Volgens minister van Boeddhistische Zaken Ratnasiri Wickremanayake is de wet van toepassing op alle Srilankanen, welke godsdienst ze ook belijden. „Het is geen probleem als iemand vrijwillig van religie verandert. We willen alleen voorkomen dat er onethische methoden worden gebruikt”, stelde hij onlangs in een verklaring. Wickremanayake, die bekendstaat als een boeddhistische hardliner, ontkende dat het kabinet probeert een godsdienstoorlog te ontketenen.
Hoewel het voor de JHU moeilijk zal worden om de wet door het parlement te krijgen, geeft het debat in Sri Lanka heel wat maatschappelijke deining. „De monniken hadden een goede agenda toen ze de politiek in gingen”, zegt Sarath Fernando, een vooraanstaand burgerrechtenactivist die opkomt voor de rechten van (kleine) boeren. „Ze wilden zich inzetten voor een rechtvaardige samenleving en het parlement omvormen tot een verantwoordelijk instituut. Maar in de praktijk is daar weinig van terechtgekomen. Ze zijn niet anders dan de andere parlementari? - veel geblaat en weinig wol.”
Zoals alle aspecten van de boeddhistische Dhamma of leer worden de vijf voorschriften eerder gezien als iets logisch dan als afkomstig van het bovennatuurlijke. De vijf voorschriften worden gevolgd uit vrije wil, niet omdat ze wordt opgelegd door bovennatuurlijke of wereldlijke autoriteiten.

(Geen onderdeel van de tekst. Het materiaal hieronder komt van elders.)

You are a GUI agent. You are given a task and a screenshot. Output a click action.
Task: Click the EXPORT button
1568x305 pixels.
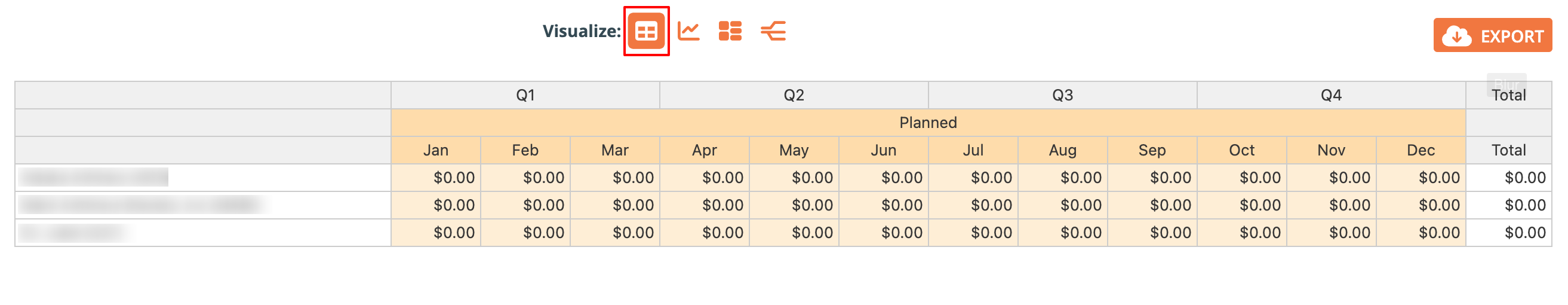point(1492,35)
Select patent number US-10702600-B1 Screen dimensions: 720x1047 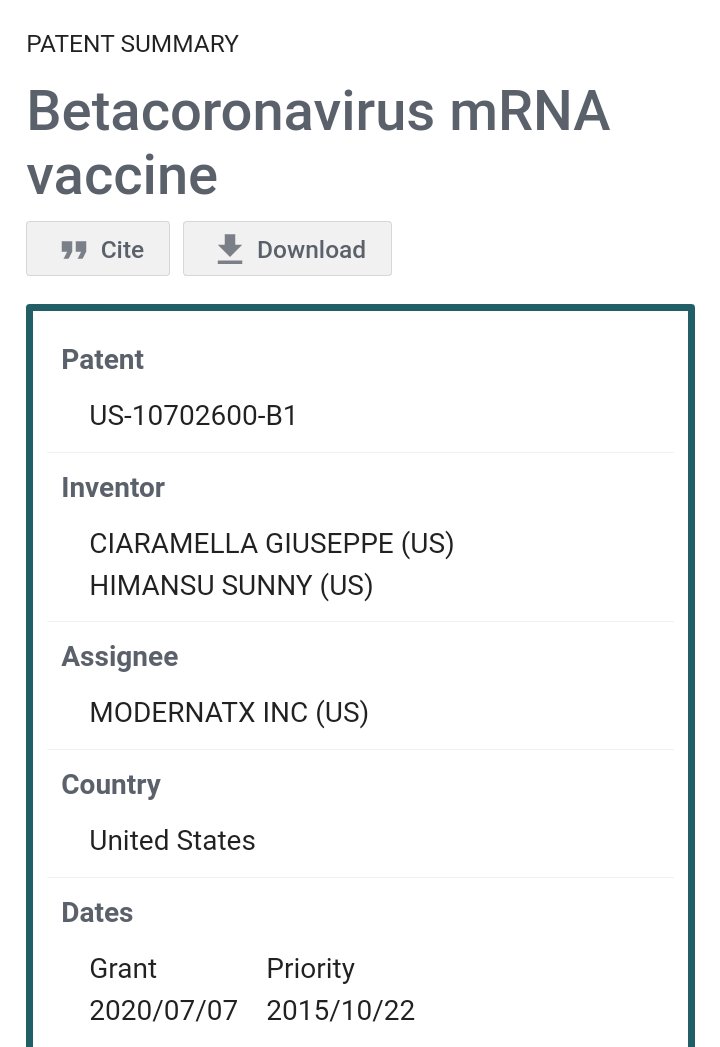click(193, 416)
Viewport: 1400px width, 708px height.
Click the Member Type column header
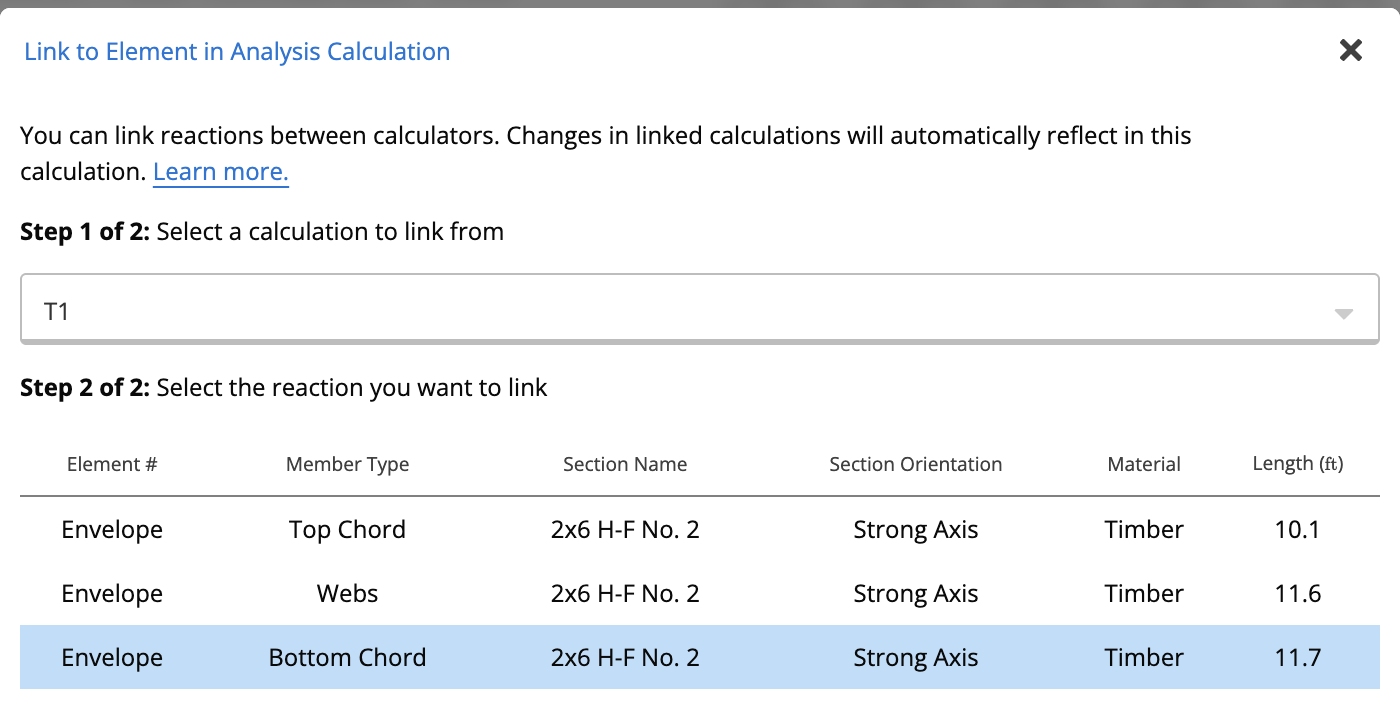click(347, 464)
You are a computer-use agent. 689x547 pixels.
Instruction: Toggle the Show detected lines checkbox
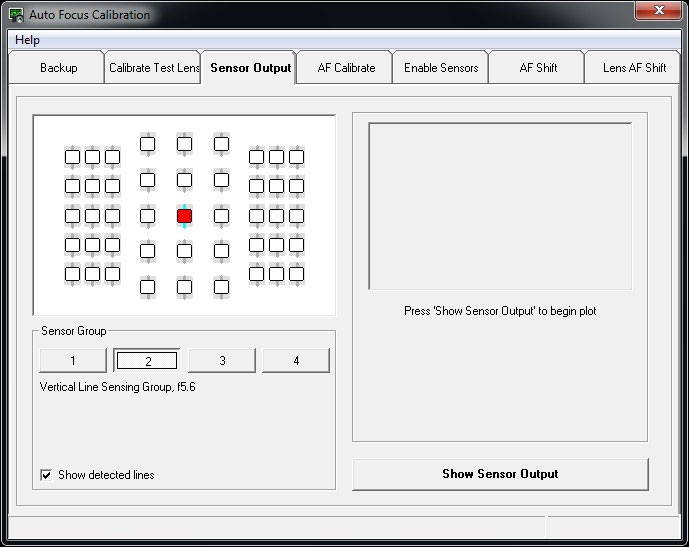click(x=46, y=475)
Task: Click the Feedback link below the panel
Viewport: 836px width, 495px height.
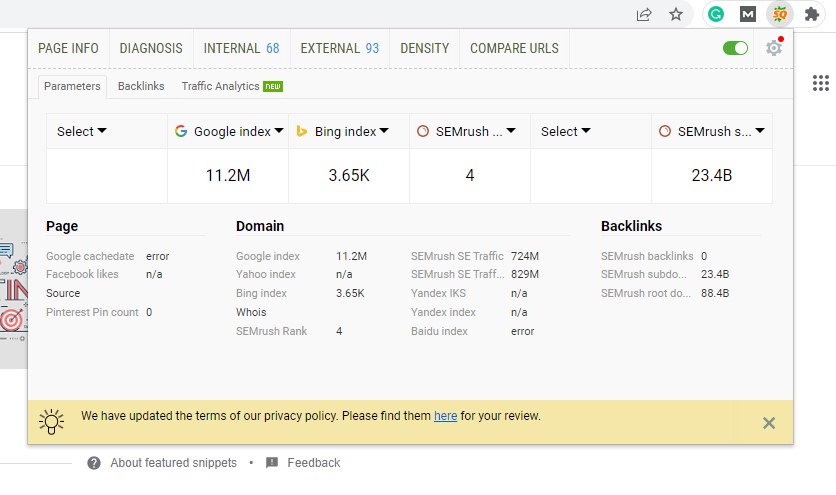Action: (x=313, y=463)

De vijf voorschriften luiden als volgt:
Ik houd mij aan het voorschrift om af te zien van het doden van levende wezens.
Ik houd mij aan het voorschrift om af te zien van het nemen van dat wat niet gegeven is.

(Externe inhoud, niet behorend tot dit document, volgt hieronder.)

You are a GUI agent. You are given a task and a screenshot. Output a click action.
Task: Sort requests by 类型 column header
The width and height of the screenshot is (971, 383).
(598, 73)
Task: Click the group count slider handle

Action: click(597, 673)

Ik houd mij aan het voorschrift om af te zien van seksueel wangedrag.
Ik houd mij aan het voorschrift om af te zien van incorrect spreken.
Ik houd mij aan het voorschrift om af te zien van het gebruik van verdovende middelen als alcohol en drugs, welke leiden tot onachtzaamheid.
Zie het als het zesde voorschrift
Ik houd mij aan het voorschrift om af te zien van gedwongen religie.
Voor mij persoonlijk zou die zo gaan:
Ik houd mij aan het voorschrift om af te zien van religie.